Die Wehrleute traten in der Nazizeit mit Hakenkreuzflagge auf
Die Einträge des ersten Protokollbuchs reichen bis in die Nazi-Zeit hinein. „Das wurde teilweise in Sütterlin geschrieben, ich hatte oft Schwierigkeiten, das zu entziffern“, sagt Muziol. Eines aber konnte er sehr deutlich entziffern: „In der Nazi-Zeit stand unter den Einträgen immer ,Heil Hitler’.“ Auch die Wehrleute traten mit Hakenkreuzflagge auf. Viele der 20 Männer wurden damals eingezogen und fielen im Kampf. Viel mehr weiß auch der Alterspräsident des Löschzugs nicht über das dunkelste deutsche Kapitel. „Nach dem Krieg hat einfach niemand mehr drüber gesprochen“, sagt er.

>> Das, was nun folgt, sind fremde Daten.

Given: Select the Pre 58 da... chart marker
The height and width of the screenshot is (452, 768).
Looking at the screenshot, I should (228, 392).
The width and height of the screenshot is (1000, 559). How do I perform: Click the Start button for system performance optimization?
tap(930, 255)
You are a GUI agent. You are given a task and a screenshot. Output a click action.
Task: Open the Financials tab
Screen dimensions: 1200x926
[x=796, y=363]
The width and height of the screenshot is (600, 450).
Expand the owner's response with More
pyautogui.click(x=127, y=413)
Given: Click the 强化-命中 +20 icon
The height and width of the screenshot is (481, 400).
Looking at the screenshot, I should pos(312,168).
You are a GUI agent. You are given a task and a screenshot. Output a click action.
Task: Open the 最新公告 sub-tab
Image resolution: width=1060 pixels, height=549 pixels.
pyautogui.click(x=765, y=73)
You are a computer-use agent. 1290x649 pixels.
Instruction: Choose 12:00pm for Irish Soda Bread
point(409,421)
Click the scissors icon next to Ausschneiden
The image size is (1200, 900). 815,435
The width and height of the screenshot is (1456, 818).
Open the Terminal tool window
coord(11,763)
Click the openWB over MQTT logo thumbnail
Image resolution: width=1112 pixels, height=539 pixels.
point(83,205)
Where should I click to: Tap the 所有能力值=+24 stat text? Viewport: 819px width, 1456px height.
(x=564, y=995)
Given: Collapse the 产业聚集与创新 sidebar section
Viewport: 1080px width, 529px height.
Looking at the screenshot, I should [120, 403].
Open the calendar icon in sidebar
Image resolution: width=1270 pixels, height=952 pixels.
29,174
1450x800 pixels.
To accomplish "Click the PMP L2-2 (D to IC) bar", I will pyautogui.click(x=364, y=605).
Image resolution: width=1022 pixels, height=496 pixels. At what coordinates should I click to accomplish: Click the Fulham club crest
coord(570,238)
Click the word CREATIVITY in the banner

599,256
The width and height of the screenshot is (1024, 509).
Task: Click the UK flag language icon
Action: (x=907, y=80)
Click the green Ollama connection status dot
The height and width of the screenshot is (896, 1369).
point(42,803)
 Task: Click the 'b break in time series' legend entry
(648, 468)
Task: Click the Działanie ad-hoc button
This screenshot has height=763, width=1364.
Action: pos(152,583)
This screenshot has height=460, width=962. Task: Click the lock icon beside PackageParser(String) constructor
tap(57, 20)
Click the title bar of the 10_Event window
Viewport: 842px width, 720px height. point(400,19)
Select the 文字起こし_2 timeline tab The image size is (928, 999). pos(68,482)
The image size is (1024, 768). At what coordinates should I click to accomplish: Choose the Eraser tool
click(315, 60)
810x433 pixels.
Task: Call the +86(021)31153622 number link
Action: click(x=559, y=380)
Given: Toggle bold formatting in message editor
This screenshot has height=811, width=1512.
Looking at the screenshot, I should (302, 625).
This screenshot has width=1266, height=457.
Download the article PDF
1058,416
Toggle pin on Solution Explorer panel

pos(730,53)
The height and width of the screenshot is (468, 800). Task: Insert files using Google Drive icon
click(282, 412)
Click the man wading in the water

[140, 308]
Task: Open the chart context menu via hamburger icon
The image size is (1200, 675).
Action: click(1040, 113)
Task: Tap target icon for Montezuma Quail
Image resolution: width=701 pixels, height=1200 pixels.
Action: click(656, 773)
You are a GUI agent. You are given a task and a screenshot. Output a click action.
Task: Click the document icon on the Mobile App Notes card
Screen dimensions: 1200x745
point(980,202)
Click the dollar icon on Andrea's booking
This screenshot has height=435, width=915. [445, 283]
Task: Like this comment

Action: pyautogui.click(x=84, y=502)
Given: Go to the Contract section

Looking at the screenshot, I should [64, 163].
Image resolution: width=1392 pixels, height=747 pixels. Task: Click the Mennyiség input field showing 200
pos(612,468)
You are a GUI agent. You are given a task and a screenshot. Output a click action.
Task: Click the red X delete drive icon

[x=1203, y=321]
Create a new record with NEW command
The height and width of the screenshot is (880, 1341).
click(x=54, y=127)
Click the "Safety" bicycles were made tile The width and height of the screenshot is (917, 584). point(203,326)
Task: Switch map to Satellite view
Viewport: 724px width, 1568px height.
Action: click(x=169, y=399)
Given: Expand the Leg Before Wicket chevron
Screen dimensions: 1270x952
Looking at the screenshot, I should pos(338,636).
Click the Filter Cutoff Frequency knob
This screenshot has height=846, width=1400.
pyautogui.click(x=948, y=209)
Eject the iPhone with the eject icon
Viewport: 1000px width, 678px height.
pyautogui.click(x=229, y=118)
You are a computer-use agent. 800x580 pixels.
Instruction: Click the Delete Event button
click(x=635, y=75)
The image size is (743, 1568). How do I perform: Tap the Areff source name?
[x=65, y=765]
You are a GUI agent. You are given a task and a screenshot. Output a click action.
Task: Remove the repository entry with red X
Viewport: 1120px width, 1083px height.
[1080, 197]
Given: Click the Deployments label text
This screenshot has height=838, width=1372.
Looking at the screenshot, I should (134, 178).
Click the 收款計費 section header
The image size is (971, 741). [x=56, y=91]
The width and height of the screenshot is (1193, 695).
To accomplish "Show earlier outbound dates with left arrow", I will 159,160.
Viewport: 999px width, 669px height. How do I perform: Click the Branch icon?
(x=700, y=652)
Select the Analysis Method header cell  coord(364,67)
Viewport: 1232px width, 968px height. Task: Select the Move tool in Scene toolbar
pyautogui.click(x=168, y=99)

In den 60ern Jahren herrschte großer Nachwuchsmangel. „Da waren hier nur noch zwölf Mann aktiv. Erst Anfang der 70er wurden es mehr – ab da konnte man nämlich dem Wehrdienst entgehen, wenn man sich zehn Jahre bei der Feuerwehr verpflichtete. Da kamen 15 Leute auf einen Schlag und sind größtenteils bis zur Rente geblieben“, erzählt er. Fluktuation habe es beim Personal immer gegeben. „Aber wir waren nie wieder weniger als 20.“
Heute sind es viel mehr Einsätze als früher
In den 80ern und 90ern fuhren die Wehrleute nur rund zehn Einsätze pro Jahr, heute sind es weitaus mehr. „Das liegt daran, dass die Alarmschwellen gesenkt wurden“, erklärt Kappertz, heißt: Die Pieper ertönen schon bei kleineren Gefahrenlagen. Schon seit 1911 befindet sich das Gerätehaus an seinem heutigen Ort an der Münchener Straße. Bis auf einen Mannschaftswagen stehen jedoch alle Fahrzeuge quer gegenüber bei den Kollegen der Berufsfeuerwehr.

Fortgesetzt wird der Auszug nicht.